Attended by myself as the Patient Council Representative for the Hepatitis C ODN, Leicester, drug service professionals, commissioners and health professionals working across the Midlands and East. The event included talks and discussions on the hepatitis C landscape by the ODNs established in the region.
Hepatitis C is a major cause of the UK’s rise in mortality from liver disease, and represents a serious health inequality issue that predominantly affects disadvantaged and marginalised groups.

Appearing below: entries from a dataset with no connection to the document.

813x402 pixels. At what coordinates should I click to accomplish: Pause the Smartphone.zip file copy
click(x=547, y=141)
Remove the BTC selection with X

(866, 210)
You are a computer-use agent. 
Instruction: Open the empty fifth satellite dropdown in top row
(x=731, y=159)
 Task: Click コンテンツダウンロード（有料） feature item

The event aimed at enhancing local service provision and seizing the opportunity for progress provided by a new generation of highly effective hepatitis C drugs.
The main areas of focus were…
•National developments for hepatitis C Operational Delivery Networks (ODNs) in the Midlands and East region.

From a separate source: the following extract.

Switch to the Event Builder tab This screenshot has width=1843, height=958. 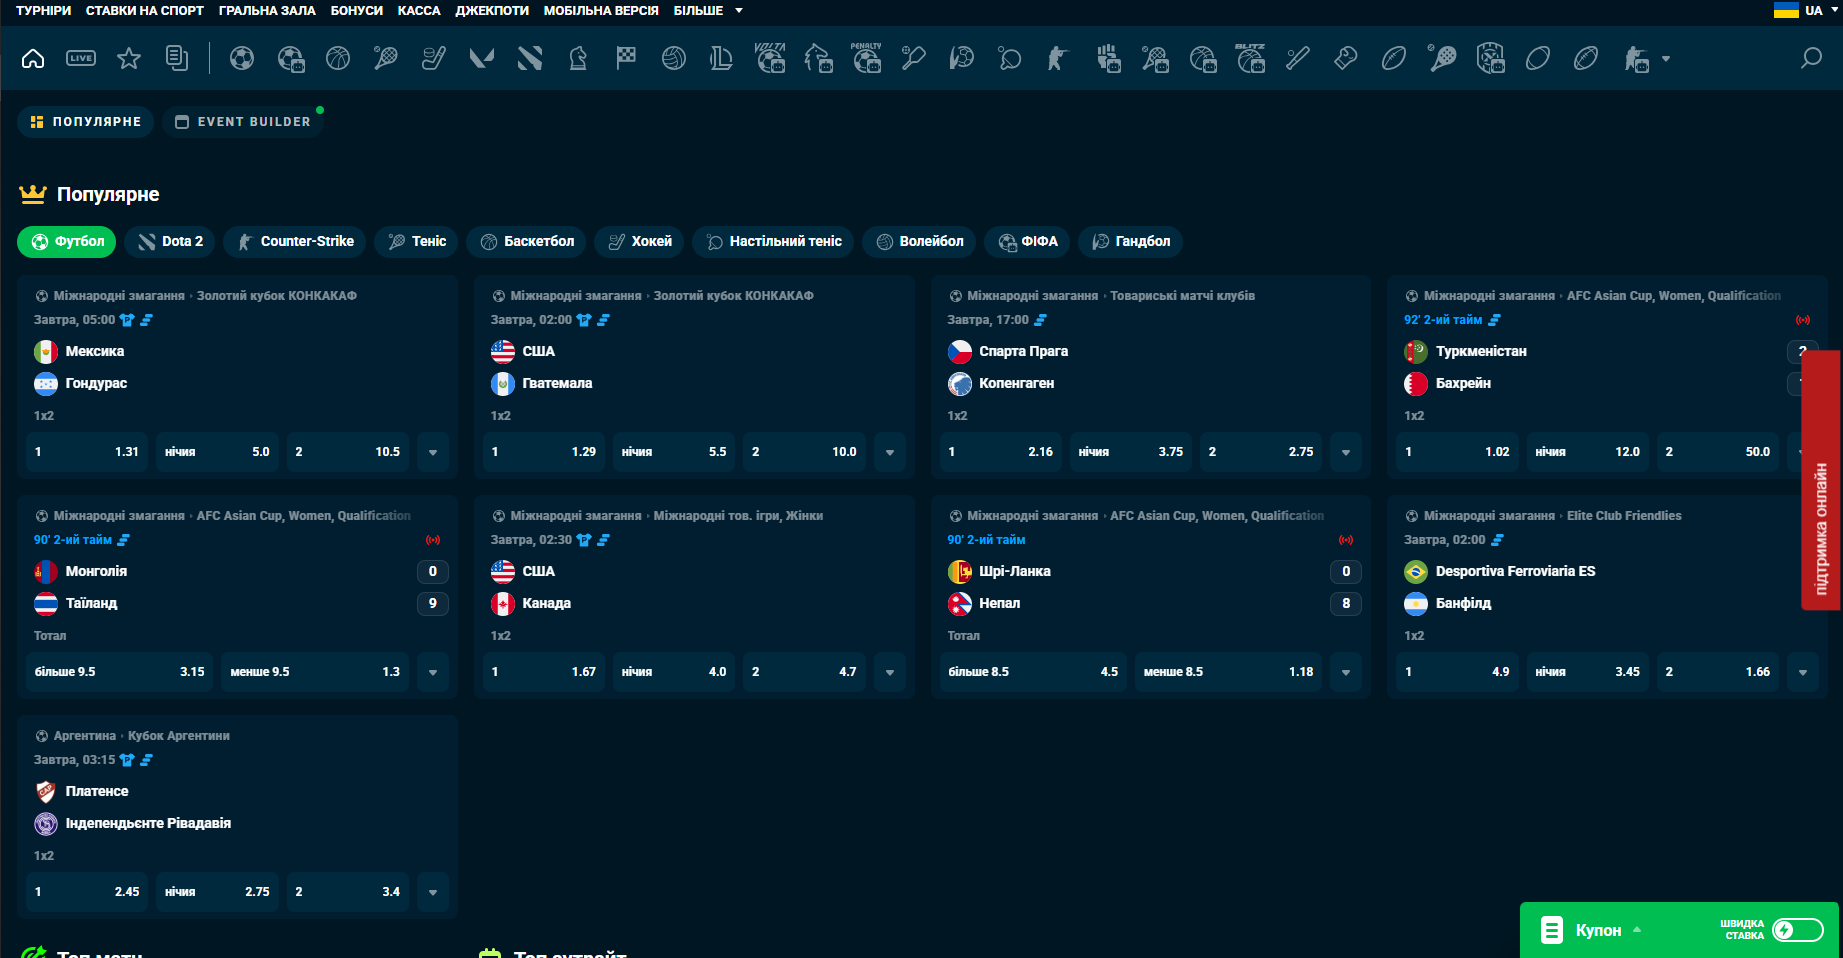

•Showcasing and sharing good practice in the prevention, testing, diagnosis and treatment of hepatitis C.
•Identifying specific issues and potential solutions for tackling hepatitis C in the Midlands and East.

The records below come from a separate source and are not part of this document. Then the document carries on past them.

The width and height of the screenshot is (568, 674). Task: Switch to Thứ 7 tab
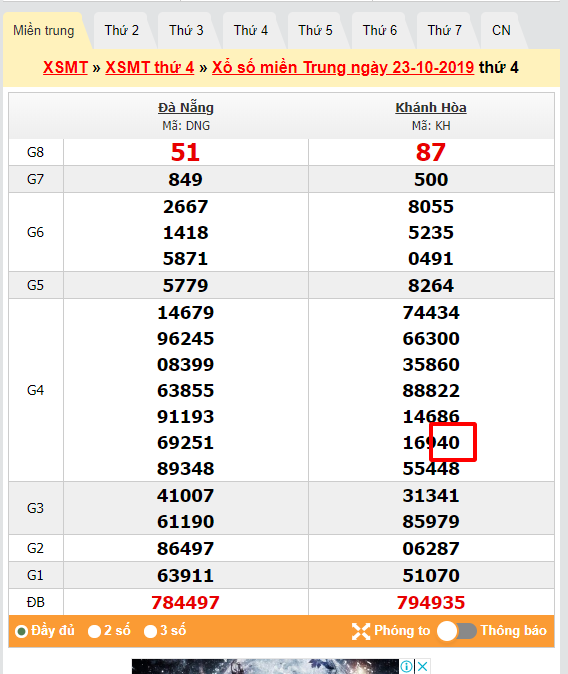pyautogui.click(x=444, y=31)
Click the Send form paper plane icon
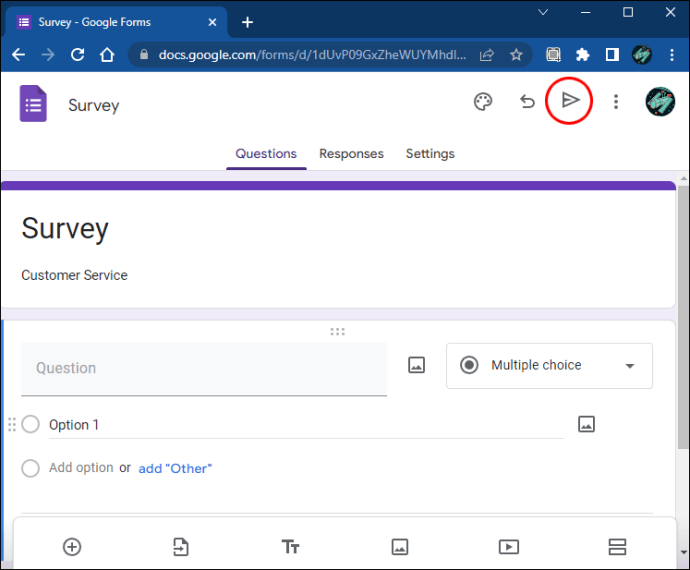 (x=570, y=101)
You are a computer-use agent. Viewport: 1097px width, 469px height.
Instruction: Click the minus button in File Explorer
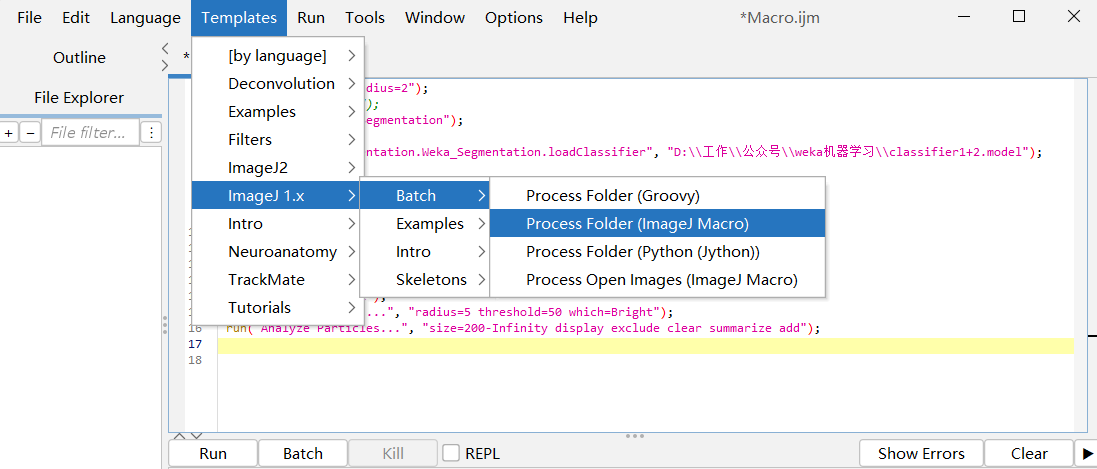(x=30, y=132)
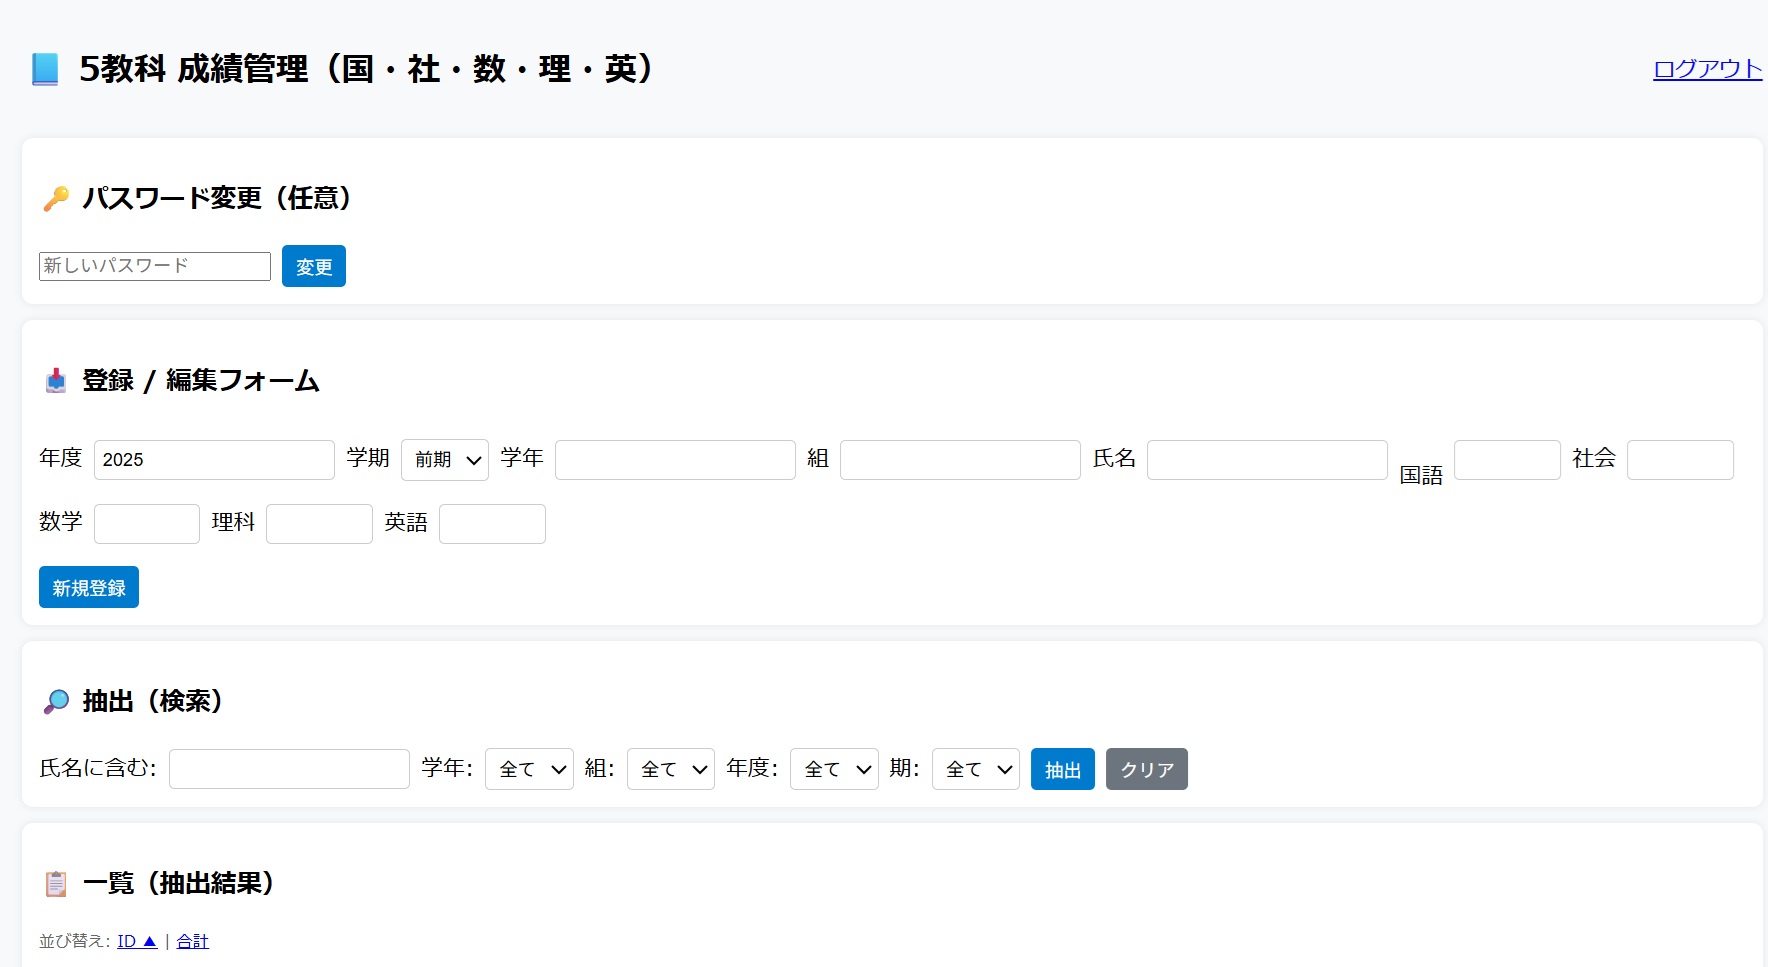The image size is (1768, 967).
Task: Click the magnifier icon beside 抽出（検索）
Action: 56,702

The morning started with welcome and scene setting by Dr Geraldine Linehan, Regional Clinical Director, NHS England Specialised Commissioning.
Hepatitis C ODN updates…
Professor David Mutimer, Consultant Hepatologist, Birmingham from the West Midlands ODN gave a very interesting presentation on some of the challenges they face across the 13 trusts. At present, they are putting the sickest patients first for hepatitis C treatment and are meeting their run-rates. They are re-engaging with patients, case finding and focusing on establishing better pathways with GP’s. In the past year, they have treated 861 patients with 39 patients failing treatment.
Dr Martin Wiselka, Consultant in Infectious Diseases, Leicester focused on a detailed update of the Leicester ODN. Establishing new clinics in the community, joined up working and establishing better networking and educational events in the area.
The ODN itself if focusing on working with patients and recording patient feedback for the development and delivery of services. Over December the ODN did have a drop-in run rates due to the time of year, but he was confident that they would be achieved these in the future.
Moving forward improved referrals need to be established as data would suggest that up to 40% of patients are not being referred correctly. 12 patients are newly diagnosed each month in Leicester and increased testing for hepatitis C is needed to be increased in the future.
Further updates were presented from Dr Will Gelson, Consultant Hepatologist, Cambridge from the Eastern Hepatitis C ODN and Dr Adam Lawson, Consultant Hepatologist, Derby, Nottinghamshire, Lincolnshire and Derbyshire ODN.
National Hepatitis C update from Professor Graham Foster, National Clinical Chair for the Hepatitis C Delivery Networks gave a passionate and informative presentation. He confirmed patients with G3 will now have access to treatment and in the next year 12,500 patients will be able to access hepatitis C treatment.
His Summary of the ODN experience…
•They have treated more patient than ever before
•Outcomes are excellent mirroring clinical trails
•The have cured most of the cirrhotic patients
•There is successful and established collaboration across the ODN network
•Limited access to treatment for G3 patients.
•The run rate suffered because of this
•Finding new patients and re engagement is essential
Challenges they face…
•Transparency of CQUIN’s
•Treatment to who needs it and when they are ready to engage witin treatment and care
•If you want data, produce a decent web based database and line to NHS high cost drugs site.
Moving forward ….
•Achieving run rates which are at present 90-94%
•Establish new ways of working
•Clinical leadership and input is critical
•Maintain what we have achieved so far
•Hepatitis C is a gateway into services and car
Author: David Rowlands
The future of ODN’s
•Data collection is critical
•To develop local “trace and treat” programmes within regional ODN’s
•To manage the “resistant” patients which will require high end virology
•The networks will change from “gatekeepers” to “enablers”
“Great talks, ideas & discussions”
RAVs - a practical approach, Dr Martin Wiselka, Consultant in Infectious Diseases, Leicester.
DAA therapy and HCC risk - to treat or not to treat, Dr Ian Rowe, Consultant Hepatologist, Leeds.
Debate - DAA therapy pre- or post- transplant? Dr Ahmed Elsharkawy, Consultant Hepatologist, Birmingham and Dr Andy Bathgate, Consultant Hepatologist, Edinburgh.
Community hepatitis C services
The hepCATT study and setting up and outreach programme in Lincolnshire, Dr A Sreedharan, Consultant Hepatologist, United Lincolnshire Hospitals
The aim of this project was to evulate the effectiveness of a complex intervention co-ordinated by a “facilitator” increasing hepatitis C testing and referral rates for as well as engagement with treatment services.
Peer-led education shows that individuals can learn more effectively from within their own peer group. Research has shown that peer educators can have a greater validity and empathy with clients because they have direct experience of the problems they are facing. Consequently, they are more likely to engage with people who would otherwise be unlikely to access services, and can support them more effectively.